We prepared some notes to discuss with the kinesiologist on the first session. She held a straight face, but I bet it shocked her a little when my husband brought out the 2 pages worth of issues and challenges we had with this little person. 


“Why is my son behaving this way?” A question we have had been asking for over 3 years but to no avail. Nothing prepared us for the answer that the kinesiologist provided. “His nervous system is overwhelmed because he does not feel safe.” she said. She must have read my mind, because she quickly assured me that it was not something we are doing or did. He apparently was involved in wars in multiple past lives! So he came into this life prepared to fight. He was in constant fight or flight mode. I was like “What?!”

I am not unfamiliar with the concept of past life, but I had a limited understanding of it and I didn’t really know that one could carry such fears from other lives. It was an insightful session. Remember the rashes on his face? It started to subside by the end of the session. The next morning when he woke up, the rashes were completely gone! WOW!
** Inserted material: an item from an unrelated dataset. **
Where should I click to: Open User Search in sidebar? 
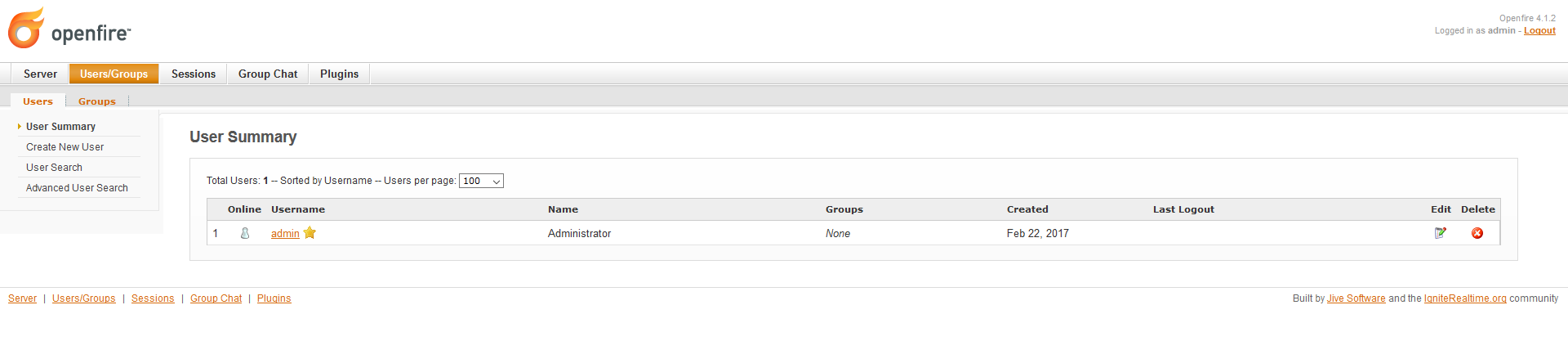click(x=54, y=168)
The practitioner warned me, he could go either way for the next 24 hours. He might be tired or he could climb the walls. By the 50th hour, I was crying, he was screaming, my husband was stressed and my daughter anxious. “I did not expect both my son and I to be climbing the walls for over 48 hours!” I cried as I wrote the email to the practitioner begging her for help. Again she assured me that it will pass and that it is a good sign. We got over it. Life got back to our normal. About 10 days post the session, my husband came home from picking my son up from school and as he burst through the door he said “Roen said his 1st sentence at school today.” I was like okay, he probably said something like “I want to play” or “I don’t want eat”. So I turned to my husband, gave him a smile and asked “So what did he say?” My husband who was trying to contain his excitement, pride and surprise explained that he heard Roen say this to his teacher, and he emphasized that he said it all in one breath and with confidence…

”Tina, can I have another turn because I want to show my Dad.” 

There was no turning back after that, he became this chatty little boy who had something to say about everything. 2 months later, my daughter said “Mum, do you realise that Roen hasn’t complained about soapy hands for awhile now?” Fast forward half a year, no more dramas if he accidentally gets wet from washing his hands, no dramas with clothing labels, he would just ask for his clothes to be changed or labels to be removed in a calm manner and would be able to wait without going mental. His educators saw a lot of improvements with the number of meltdowns which went from a few times a day to a couple a week and gradually few and far between. 

A year on, we have a son whom we enjoy being with. Our daughter has a playmate to join in on her pretend-plays and have sibling arguments with. We are able to take him out to crowded, noisy places without any worries. He settled into Reception easily, he is confident and eager to learn.

Kinesiology changed our lives! I was so amazed by the results that it inspired me to learn this modality of healing and become a practitioner. I am now consulting with Flourish Kinesiology and enjoying seeing the changes I assist adults and children make evey day.